Claude-François-Marie Rigoley (the Comte d'Ogny) commissioned Joseph Haydn's six "Paris Symphonies", Nr. 82–87, for performance by Concert de la Loge Olympique. Chevalier de Saint-Georges conducted their world premiere. The influence of the Mannheim school is evident in these symphonies.

==Musical innovations==

Composers of the Mannheim school introduced a number of novel ideas into the orchestral music of their day: sudden crescendos – the Mannheim Crescendo (a crescendo developed via the whole orchestra) – and diminuendos; crescendos with piano releases; the Mannheim Rocket (a swiftly ascending passage typically having a rising arpeggiated melodic line together with a crescendo); the Mannheim Roller (an extended crescendo passage typically having a rising melodic line over an ostinato bass line); the Mannheim Sigh (a mannered treatment of the Baroque practice of putting more weight on the first of two notes in descending pairs of slurred notes); the Mannheim Birds (imitation of birds chirping in solo passages); the Mannheim Climax (a high-energy section of music where all instruments drop out except for the strings, usually preceded by a Mannheim Crescendo); and the Grand Pause where the playing stops for a moment, resulting in total silence, only to restart vigorously.

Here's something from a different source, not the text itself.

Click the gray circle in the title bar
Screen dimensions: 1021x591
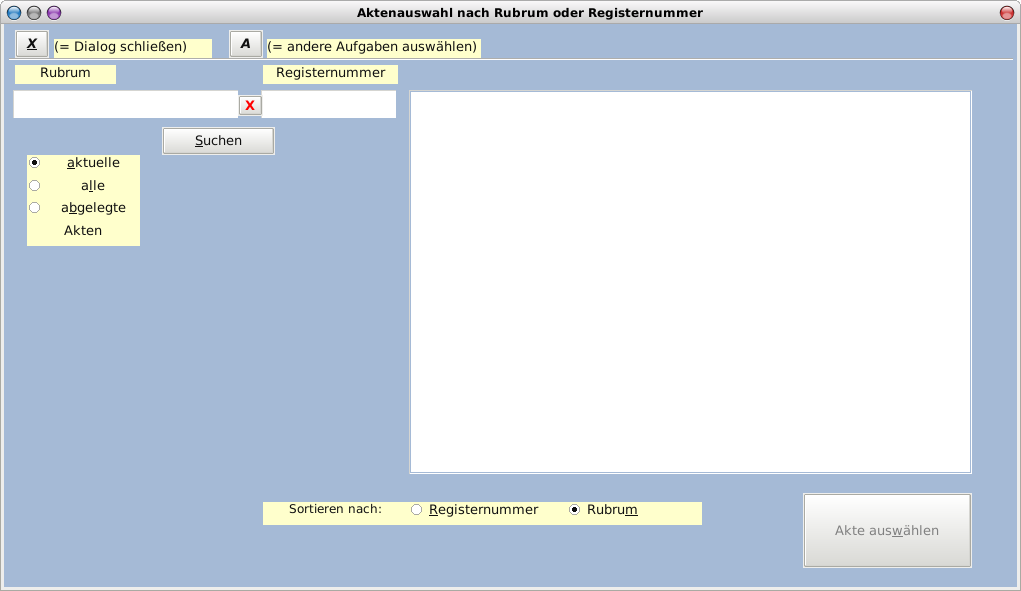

The Mannheim Rocket can be a rapidly ascending broken chord from the lowest range of the bass line to the very top of the soprano line. Its influence can be found at the beginning of the fourth movement of Mozart's Symphony No. 40 and the start of Eine kleine Nachtmusik, and the very start of Beethoven's Piano Sonata No. 1 in F minor, Op. 2, No. 1.

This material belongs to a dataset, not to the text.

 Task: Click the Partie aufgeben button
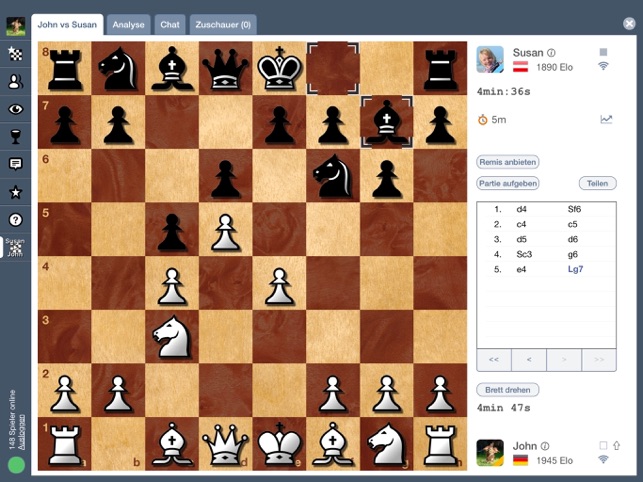coord(508,183)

Members of the Mannheim school abandoned quickly the praxis of the basso continuo in their compositions, which was almost universal in the Baroque era, and they used the minimum of contrapuntal elaboration. One of their chief innovations is the four-movement symphony form, introducing the menuet as its third movement, which was originally one of the Baroque suite's movements. The Mannheim school played an important role in the development of the sonata form, which is generally the form of the classical symphony's first movement. In their orchestration practice, the clarinet appears both as part of the woodwind section and as a solo instrument.

==Recordings==
- Clarinet Concertos by The Mannheim School Seven concertos by Carl Stamitz; works by Franz Danzi, Franz Anton Dimmler, Josef Fiala, Frédéric Blasius, Sébastien Demar, Georg Friedrich Fuchs, Franz Tausch, Peter Winter; Karl Schlechta, clarinet and basset horn; Kurpfälzisches Kammerorchester, Jiří Malát, conductor. Arte Nova 74321 37327 2, 5 discs
- Many of the Mannheim symphonists have now been recorded on Chandos and the Naxos labels in various numbers of volumes per composer. J. Stamitz 2 volumes, F. X. Richter 2 volumes, Carl Stamitz, Cannabich 2 volumes, etc.
- Conductor Simon Murphy has made several recordings of the very first Mannheim School symphonies for Pentatone, including early four part, string symphonies by J. Stamitz and F. X. Richter.